Crítica | 14º Olhar de Cinema | Torniquete

Torniquete (Brasil, 2025)

Título Original: Torniquete
Direção: Ana Catarina Lugarini
Roteiro: Alice Name-Bomtempo e Ana Catarina Lugarini
Elenco principal: Marieta Severo, Sali Cimi e Renata Grazzini
Duração: 75 minutos

Quando Torniquete começa, em meio a um assalto com três gerações de mulheres presas em um quarto enquanto os assaltantes roubam o resto da casa, a primeira relação que se faz é que o torniquete será literal, utilizado para estancar o sangramento de algum machucado entre elas. No entanto, ao compreendermos que foi um machucado no rosto, essa possibilidade se inviabiliza, e começamos a compreender que esse sangramento na verdade acontece entre essas mulheres, incapazes de se comunicar para lidar com seus próprios traumas.

Passado esse primeiro momento de tensão, o filme se torna bastante observacional. Observamos principalmente a relação entre a avó Lucinda, interpretada por Marieta Severo e sua neta Amanda, interpretada por Sali Cimi, e compreendemos que esta não é uma casa habituada aos diálogos. E então passamos todo o filme tentando entender a raíz desse problema, que seria capaz de ajudar a curar essas cicatrizes tanto reais quanto metafísicas, mas esse momento nunca é entregue aos espectadores, que permanecem sem compreender o mistério que as cerca. Temos um estudo dessas personagens Sônia, a mãe (Renata Grazzini), filha e avó, mas conhecemos tão pouco delas que a conexão com o público demora para ser criada – e quando isso finalmente acontece, o filme acaba.

Percebemos que o filme tem uma grande preocupação em lidar com os traumas femininos de maneira a explicar sua continuidade ao longo de gerações, mas as informações que nos são passadas são tão sucintas que é difícil captar corretamente o que ocorre com as personagens. Ainda que se possa compreender que há um estudo dessas três personagens que estão em momentos diversos da vida, o recorte que enxergamos não é capaz de nos externalizar a profundidade das cicatrizes que precisam se expor. Ainda que as personagens apresentem uma química em cena que torna a obra bastante atrativa enquanto assistimos, a sensação de dúvida ao seu término segue amplificada.

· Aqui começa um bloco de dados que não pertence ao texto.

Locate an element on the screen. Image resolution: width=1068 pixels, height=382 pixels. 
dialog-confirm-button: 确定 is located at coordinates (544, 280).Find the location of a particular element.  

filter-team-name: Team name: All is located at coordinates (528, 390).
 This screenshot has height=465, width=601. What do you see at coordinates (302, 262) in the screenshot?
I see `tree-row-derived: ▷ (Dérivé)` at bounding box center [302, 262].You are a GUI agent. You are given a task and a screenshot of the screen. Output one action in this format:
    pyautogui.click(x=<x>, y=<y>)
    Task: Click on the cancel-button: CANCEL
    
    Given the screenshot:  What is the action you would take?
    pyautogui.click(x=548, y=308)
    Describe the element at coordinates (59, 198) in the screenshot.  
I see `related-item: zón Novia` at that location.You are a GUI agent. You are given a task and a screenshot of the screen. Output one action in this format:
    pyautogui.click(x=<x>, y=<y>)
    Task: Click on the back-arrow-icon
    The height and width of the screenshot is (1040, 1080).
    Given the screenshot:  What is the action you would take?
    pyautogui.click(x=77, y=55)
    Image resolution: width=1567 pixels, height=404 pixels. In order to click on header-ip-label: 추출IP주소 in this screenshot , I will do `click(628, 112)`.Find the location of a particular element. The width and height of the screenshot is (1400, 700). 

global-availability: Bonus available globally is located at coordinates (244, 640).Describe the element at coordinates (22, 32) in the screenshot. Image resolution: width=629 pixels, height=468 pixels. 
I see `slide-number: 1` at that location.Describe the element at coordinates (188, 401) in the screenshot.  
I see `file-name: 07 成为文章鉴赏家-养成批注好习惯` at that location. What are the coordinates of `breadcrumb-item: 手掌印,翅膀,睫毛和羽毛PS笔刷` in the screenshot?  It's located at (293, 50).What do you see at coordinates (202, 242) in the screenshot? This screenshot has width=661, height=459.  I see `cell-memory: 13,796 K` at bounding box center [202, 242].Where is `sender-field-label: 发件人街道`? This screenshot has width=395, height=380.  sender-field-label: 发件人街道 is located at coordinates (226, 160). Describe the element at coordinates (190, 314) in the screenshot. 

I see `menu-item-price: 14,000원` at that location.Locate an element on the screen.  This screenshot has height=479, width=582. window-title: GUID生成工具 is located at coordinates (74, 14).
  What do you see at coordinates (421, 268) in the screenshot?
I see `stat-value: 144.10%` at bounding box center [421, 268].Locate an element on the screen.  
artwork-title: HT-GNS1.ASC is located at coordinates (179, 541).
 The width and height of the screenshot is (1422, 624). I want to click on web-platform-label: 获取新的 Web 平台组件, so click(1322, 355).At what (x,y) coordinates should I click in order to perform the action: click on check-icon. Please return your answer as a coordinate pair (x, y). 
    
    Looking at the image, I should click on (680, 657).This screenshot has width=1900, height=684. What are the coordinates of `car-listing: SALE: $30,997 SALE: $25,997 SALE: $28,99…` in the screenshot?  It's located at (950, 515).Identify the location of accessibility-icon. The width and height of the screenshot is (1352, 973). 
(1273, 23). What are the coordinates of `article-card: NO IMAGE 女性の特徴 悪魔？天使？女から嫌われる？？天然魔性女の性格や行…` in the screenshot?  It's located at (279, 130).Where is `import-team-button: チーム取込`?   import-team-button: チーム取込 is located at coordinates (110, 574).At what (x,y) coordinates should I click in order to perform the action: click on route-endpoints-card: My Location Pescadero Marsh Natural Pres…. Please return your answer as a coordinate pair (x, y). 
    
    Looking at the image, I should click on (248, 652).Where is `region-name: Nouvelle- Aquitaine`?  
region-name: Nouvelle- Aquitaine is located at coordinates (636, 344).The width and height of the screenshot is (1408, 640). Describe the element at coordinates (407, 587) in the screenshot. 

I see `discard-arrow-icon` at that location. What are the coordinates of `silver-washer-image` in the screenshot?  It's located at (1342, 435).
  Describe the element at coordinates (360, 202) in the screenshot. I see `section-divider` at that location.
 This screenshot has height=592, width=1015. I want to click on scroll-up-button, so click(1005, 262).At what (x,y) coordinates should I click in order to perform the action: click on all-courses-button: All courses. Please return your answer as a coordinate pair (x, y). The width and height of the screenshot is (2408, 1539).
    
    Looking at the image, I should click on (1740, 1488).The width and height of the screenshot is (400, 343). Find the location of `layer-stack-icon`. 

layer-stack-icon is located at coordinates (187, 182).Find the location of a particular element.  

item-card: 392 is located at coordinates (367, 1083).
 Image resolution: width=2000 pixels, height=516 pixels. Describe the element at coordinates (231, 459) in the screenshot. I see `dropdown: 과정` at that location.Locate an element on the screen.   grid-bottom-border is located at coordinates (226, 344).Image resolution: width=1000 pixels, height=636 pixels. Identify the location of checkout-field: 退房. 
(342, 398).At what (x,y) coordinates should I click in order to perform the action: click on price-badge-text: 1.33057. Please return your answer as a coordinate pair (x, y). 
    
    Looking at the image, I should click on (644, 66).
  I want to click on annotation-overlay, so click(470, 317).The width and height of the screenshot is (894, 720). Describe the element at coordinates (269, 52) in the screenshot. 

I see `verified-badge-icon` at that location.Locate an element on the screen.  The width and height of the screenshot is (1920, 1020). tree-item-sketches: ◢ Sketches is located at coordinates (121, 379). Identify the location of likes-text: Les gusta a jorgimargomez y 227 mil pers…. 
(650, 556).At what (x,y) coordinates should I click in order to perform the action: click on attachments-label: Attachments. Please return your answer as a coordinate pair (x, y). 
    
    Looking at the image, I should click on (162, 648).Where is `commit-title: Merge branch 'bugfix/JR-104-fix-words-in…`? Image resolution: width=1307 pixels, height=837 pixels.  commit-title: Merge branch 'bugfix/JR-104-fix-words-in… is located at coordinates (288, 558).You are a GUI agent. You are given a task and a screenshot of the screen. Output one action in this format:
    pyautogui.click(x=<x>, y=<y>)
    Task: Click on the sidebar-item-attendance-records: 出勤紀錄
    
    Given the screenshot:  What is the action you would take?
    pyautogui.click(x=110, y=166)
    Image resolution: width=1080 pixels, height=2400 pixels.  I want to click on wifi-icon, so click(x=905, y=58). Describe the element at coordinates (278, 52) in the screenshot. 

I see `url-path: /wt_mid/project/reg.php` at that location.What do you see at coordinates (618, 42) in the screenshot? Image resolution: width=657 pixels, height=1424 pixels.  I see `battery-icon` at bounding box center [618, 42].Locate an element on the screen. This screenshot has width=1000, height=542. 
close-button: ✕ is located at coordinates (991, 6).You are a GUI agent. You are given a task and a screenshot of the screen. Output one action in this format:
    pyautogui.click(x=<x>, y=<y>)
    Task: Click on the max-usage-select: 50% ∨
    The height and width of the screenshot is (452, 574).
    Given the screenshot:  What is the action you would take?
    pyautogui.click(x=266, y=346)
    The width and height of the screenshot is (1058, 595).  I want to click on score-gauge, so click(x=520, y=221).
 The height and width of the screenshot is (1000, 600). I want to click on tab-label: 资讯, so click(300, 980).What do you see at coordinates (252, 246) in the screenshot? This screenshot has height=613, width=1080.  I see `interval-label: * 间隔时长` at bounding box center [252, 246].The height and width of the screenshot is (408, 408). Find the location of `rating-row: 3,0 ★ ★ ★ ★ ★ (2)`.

Quando o filme opta por seguir uma lógica mais realista, desde o seu início com o assalto até todas as suas sequências fortemente fincadas em uma realidade material, acaba sobrando pouco espaço para o poético que é essencial para um filme tão pautado em silêncios. Acabamos precisando nos pautas em detalhes, como o uso da cor vermelha nos cenários e figurinos das personagens, para compreender melhor a narrativa. Temos Amanda sempre com peças vermelhas em tons fortes, e com um quarto tão forrado pela cor que seria difícil não perceber, enquanto sua mãe apresenta pequenos detalhes vermelhos nas roupas, e Lucinda segue com os tons terrosos. Compreendemos que existe essa relação entre a paixão e a juventude e uma maturidade adquirida, mas é difícil avançar na interpretação dessas dores quando tão pouco sabemos sobre elas.

Existem também momentos em que a narrativa se aproxima do drama sobre maturidade, com momentos como a avó ensinando a menina a fumar e andar de moto, e ela em troca ensinando a avó a andar de bicicleta. Esse pequeno recorte de suas vidas é bastante significativo e consegue ajudar a criar a conexão através da ligação que elas vão criando, mas parece existir um subtexto incompreensível anterior cujos símbolos podem ser, como aconteceu comigo, impossíveis de ler.

Assim, mesmo que ela tenha um começo (e diga-se de passagem, também um final) bastante impactante, falta um pouco de substância para que a obra amadureça, acompanhando o processo de suas personagens. Ainda que seja grato ver uma narrativa tão pautada em um feminino dissociado da masculinidade no cinema nacional, ainda ficamos na expectativa de seu avanço.